C Baseline linear classifier

In Chapters 8, 9, and 10 we demonstrate in detail how to train and evaluate different kinds of deep learning classifiers for the Kickstarter data set of campaign blurbs and whether each campaign was successful or not. This appendix shows a baseline linear classification model for this data set using machine learning techniques like those used in Chapters 6 and 7. It serves the purpose of comparison with the deep learning techniques, and also as a succinct summary of a basic supervised machine learning analysis for text.

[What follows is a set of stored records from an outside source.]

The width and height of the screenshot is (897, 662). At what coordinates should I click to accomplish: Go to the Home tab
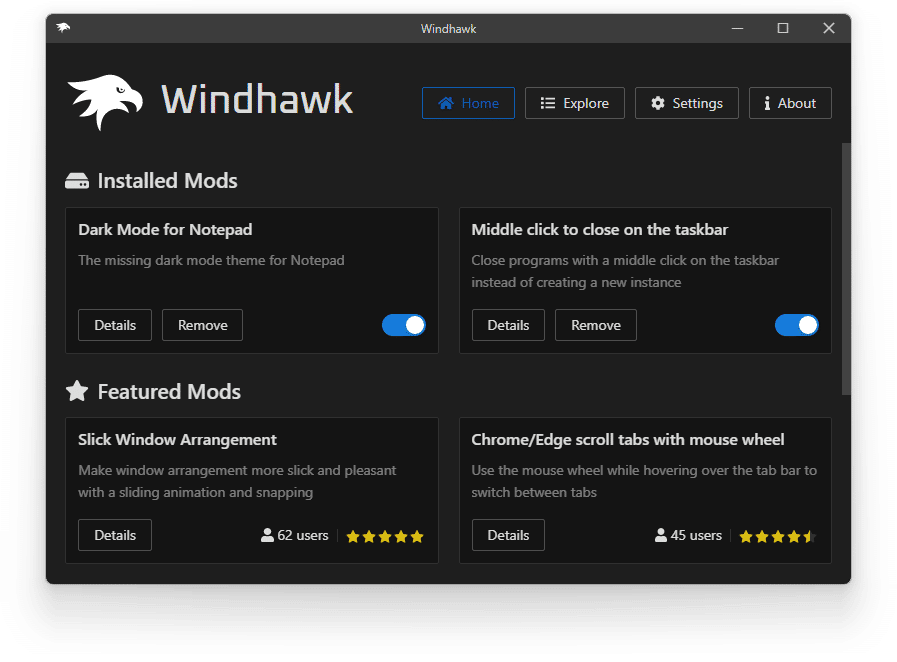[468, 103]
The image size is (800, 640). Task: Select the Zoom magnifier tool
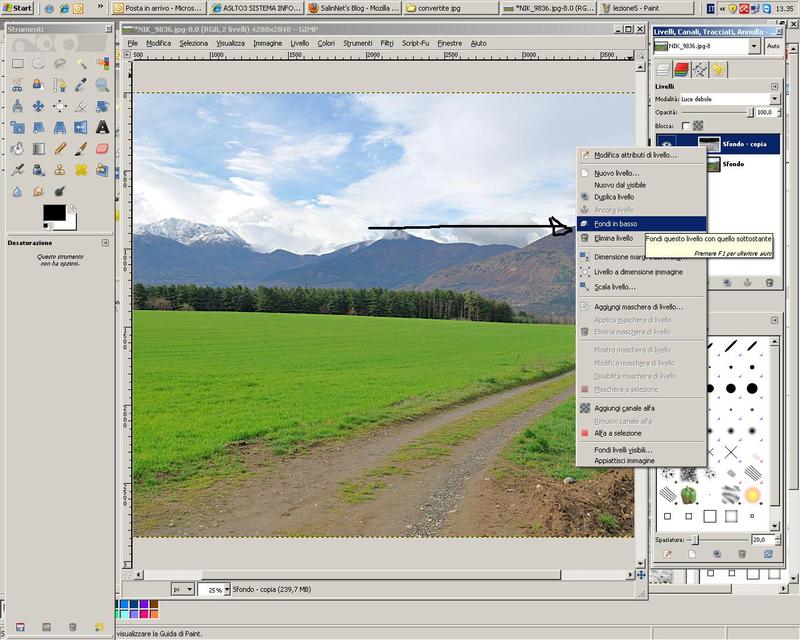coord(102,85)
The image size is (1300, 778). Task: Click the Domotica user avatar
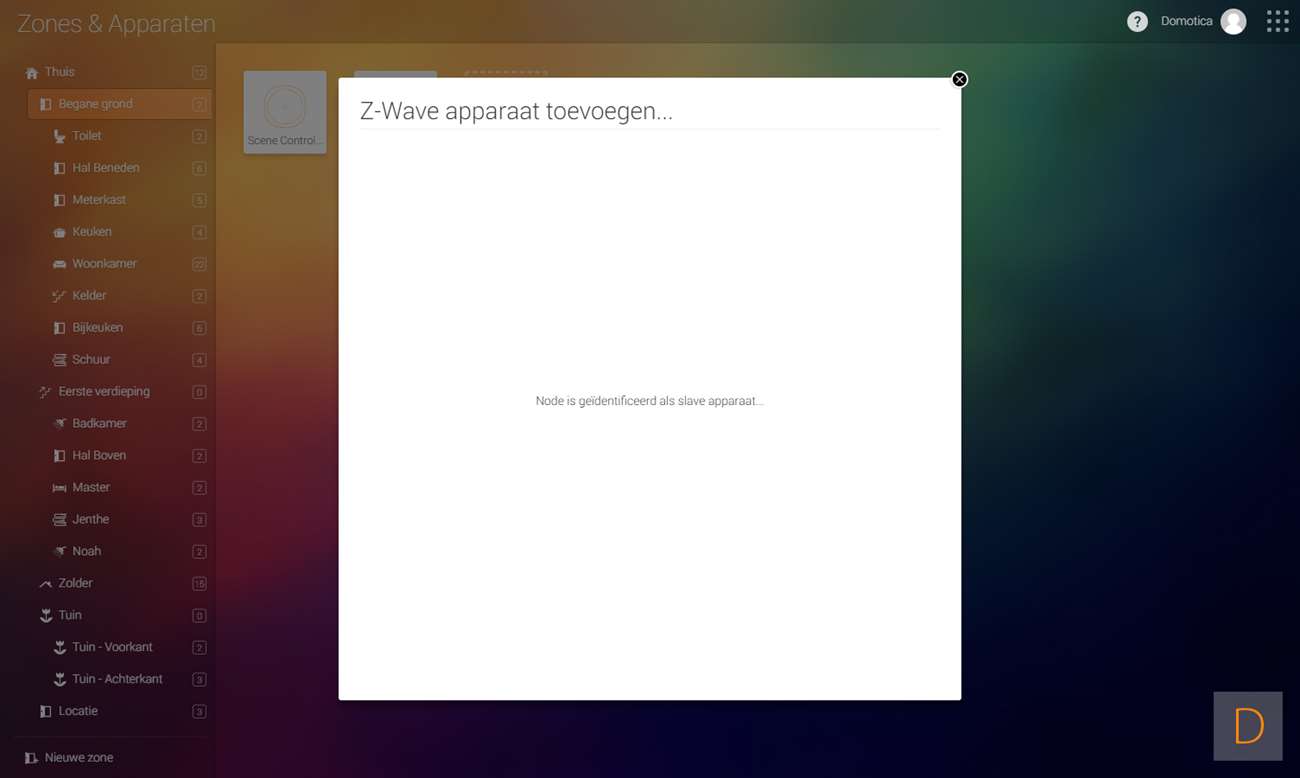point(1233,22)
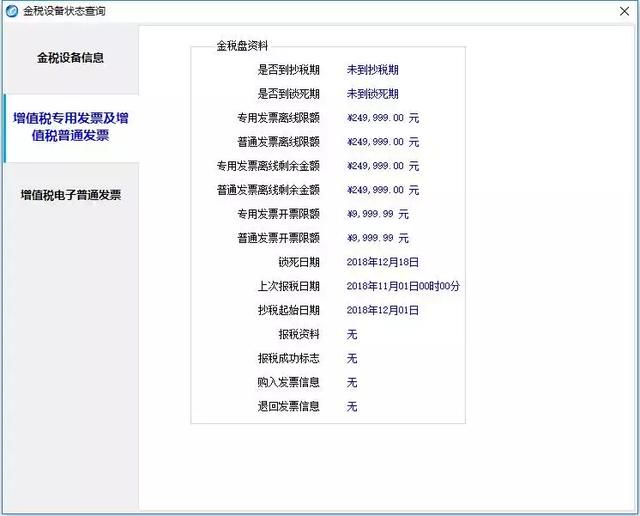The width and height of the screenshot is (640, 516).
Task: Click the 锁死日期 2018年12月18日 value
Action: pyautogui.click(x=382, y=262)
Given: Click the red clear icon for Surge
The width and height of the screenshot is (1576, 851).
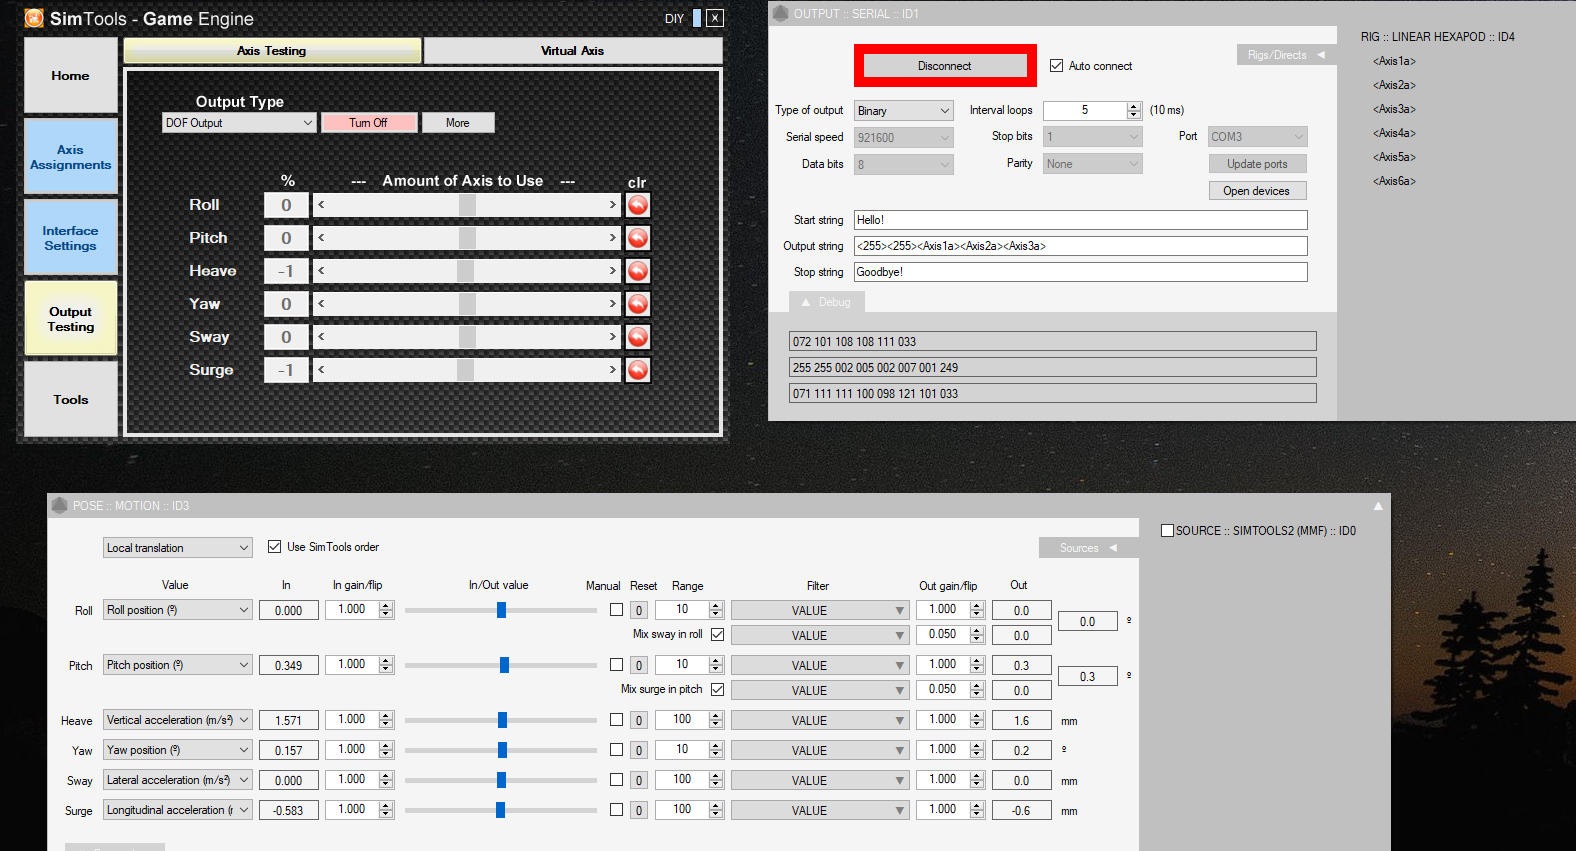Looking at the screenshot, I should point(637,370).
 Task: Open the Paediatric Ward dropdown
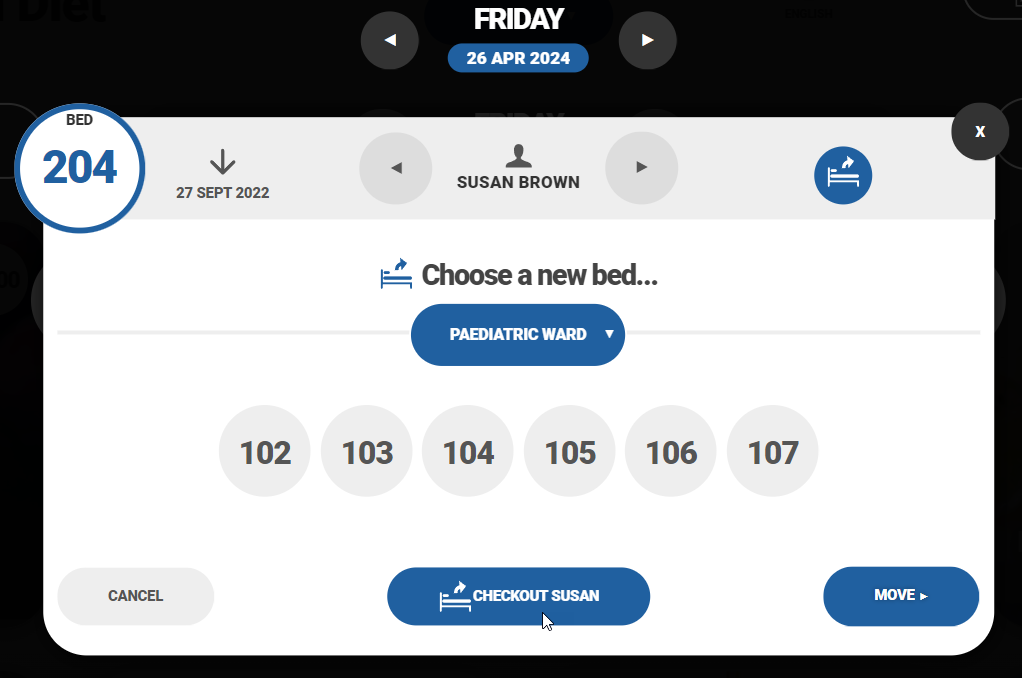[x=518, y=335]
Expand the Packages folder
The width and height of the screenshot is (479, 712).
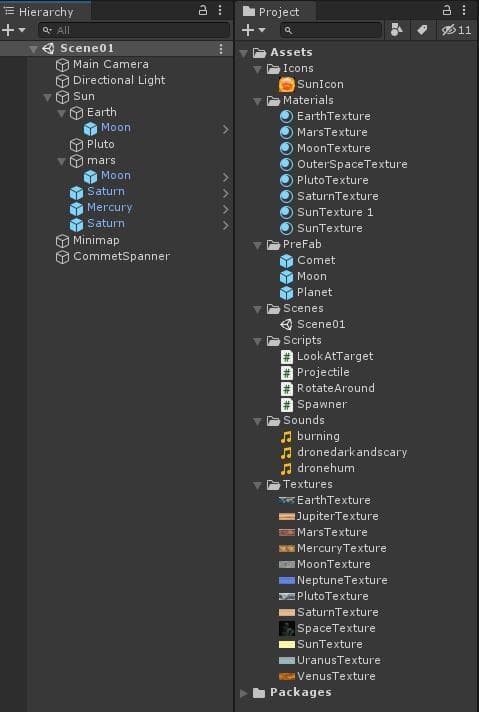click(x=244, y=693)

This machine learning analysis is presented with only minimal narrative; see Chapters 6 and 7 for more explanation and details.

C.1 Read in the data

library(tidyverse)
kickstarter <- read_csv("data/kickstarter.csv.gz") %>%
  mutate(state = as.factor(state))

kickstarter
#> # A tibble: 269,790 × 3
#>    blurb                                                        state created_at
#>    <chr>                                                        <fct> <date>    
#>  1 Exploring paint and its place in a digital world.            0     2015-03-17
#>  2 Mike Fassio wants a side-by-side photo of me and Hazel eati… 0     2014-07-11
#>  3 I need your help to get a nice graphics tablet and Photosho… 0     2014-07-30
#>  4 I want to create a Nature Photograph Series of photos of wi… 0     2015-05-08
#>  5 I want to bring colour to the world in my own artistic skil… 0     2015-02-01
#>  6 We start from some lovely pictures made by us and we decide… 0     2015-11-18
#>  7 Help me raise money to get a drawing tablet                  0     2015-04-03
#>  8 I would like to share my art with the world and to do that … 0     2014-10-15
#>  9 Post Card don’t set out to simply decorate stories. Our goa… 0     2015-06-25
#> 10 My name is Siu Lon Liu and I am an illustrator seeking fund… 0     2014-07-19
#> # … with 269,780 more rows

C.2 Split into test/train and create resampling folds

library(tidymodels)
set.seed(1234)
kickstarter_split <- kickstarter %>%
  filter(nchar(blurb) >= 15) %>%
  initial_split()

kickstarter_train <- training(kickstarter_split)
kickstarter_test <- testing(kickstarter_split)

set.seed(123)
kickstarter_folds <- vfold_cv(kickstarter_train)
kickstarter_folds
#> #  10-fold cross-validation 
#> # A tibble: 10 × 2
#>    splits                 id    
#>    <list>                 <chr> 
#>  1 <split [181882/20210]> Fold01
#>  2 <split [181882/20210]> Fold02
#>  3 <split [181883/20209]> Fold03
#>  4 <split [181883/20209]> Fold04
#>  5 <split [181883/20209]> Fold05
#>  6 <split [181883/20209]> Fold06
#>  7 <split [181883/20209]> Fold07
#>  8 <split [181883/20209]> Fold08
#>  9 <split [181883/20209]> Fold09
#> 10 <split [181883/20209]> Fold10

C.3 Recipe for data preprocessing

library(textrecipes)

kickstarter_rec <- recipe(state ~ blurb, data = kickstarter_train) %>%
  step_tokenize(blurb) %>%
  step_tokenfilter(blurb, max_tokens = 5e3) %>%
  step_tfidf(blurb)

kickstarter_rec
#> Recipe
#> 
#> Inputs:
#> 
#>       role #variables
#>    outcome          1
#>  predictor          1
#> 
#> Operations:
#> 
#> Tokenization for blurb
#> Text filtering for blurb
#> Term frequency-inverse document frequency with blurb

C.4 Lasso regularized classification model

lasso_spec <- logistic_reg(penalty = tune(), mixture = 1) %>%
  set_mode("classification") %>%
  set_engine("glmnet")

lasso_spec
#> Logistic Regression Model Specification (classification)
#> 
#> Main Arguments:
#>   penalty = tune()
#>   mixture = 1
#> 
#> Computational engine: glmnet

C.5 A model workflow

We need a few more components before we can tune our workflow. Let’s use a sparse data encoding (Section 7.5).

library(hardhat)
sparse_bp <- default_recipe_blueprint(composition = "dgCMatrix")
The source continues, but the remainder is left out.